Uma angústia de pensamentos vendo como, após falhar cedo um penálti, Ronaldo caiu numa obsessão egocêntrica a pedir sempre a bola (devorando outras opções dos colegas) perdendo-a em tentativas individuais, sem render, mesmo quando puxado mais para a esquerda.
Porque, terá questionado nessa altura, não o tiro, como sucederia, naturalmente, com qualquer outro jogador "normal"? Porque existe um crédito de génio exterminador-decisivo que não o permite. É o tal "conceito da bola certa". E se ela aparece na área e o Ronaldo já lá não está?
Quando saíram, já na pressão final, aqueles dois centros-passe de Gonçalo Guedes e João Mário, pressentiu-se a força desse momento que vive acima de todo o jogo. Ronaldo subiu e correspondeu, impulsão e cabeceamento, às duas "bolas certas" transformando-as em dois golos. Em nenhum momento dos anteriores 89 minutos nos fizera jogar melhor. Em cinco (com os descontos) fez-nos ganhar. Ponto final.
2 A seleção sofreu muito para vencer o combativo mas torpe onze irlandês, sobretudo porque, durante quase todo o tempo, quis jogar o jogo no território de estilo britânico mais primitivo, em vez de o fazer impondo a autoridade de equipa mais forte, com o seu. O predomínio do conceito do físico do jogo em vez do conceito da técnica provocou essa encruzilhada.

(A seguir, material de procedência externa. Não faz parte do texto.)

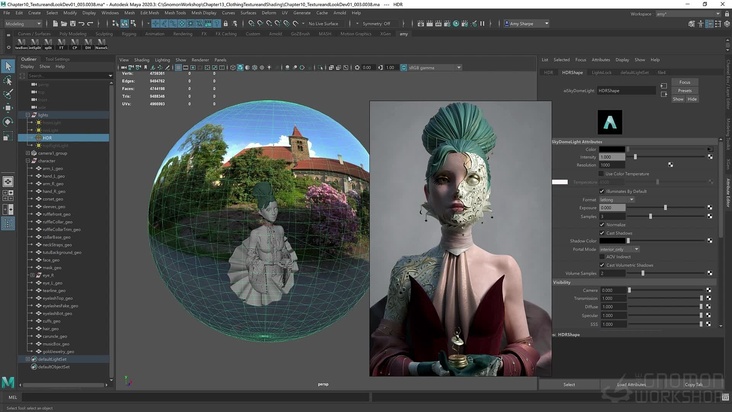Enable Use Color Temperature checkbox
Image resolution: width=732 pixels, height=412 pixels.
(602, 173)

Também Fernando Santos, indiretamente, o revelou quando focou esses dois momentos de domínio de estilo distintos no nosso jogo ao identificar, dentro do primeiro conceito, o seu melhor e pior período como, respetivamente, aquele em que Palhinha ganhou mais "segundas bolas" e aquele em que o Palhinha começou a perder as "segundas bolas".
Um simples dado revelador do futebol de contacto como principio para jogar. Um estilo contranatura que conceptualmente nos reduz/equipara ao rudimentar velho jogo de choque britânico.
Tudo muda, quando levamos o jogo para o segundo conceito, com a entrada, como admitiu Fernando Santos, dos "dois Joões". Referia-se a João Mário e João Moutinho. Ou seja, referia-se à entrada de outro estilo de jogo. Em vez do choque, a bola passou a andar na relva de pé para pé (a técnica na tática) e, de repente, o jogo passou a ser nosso, incapaz de ser percebido pelos irlandeses. Virámos o resultado. Naturalmente.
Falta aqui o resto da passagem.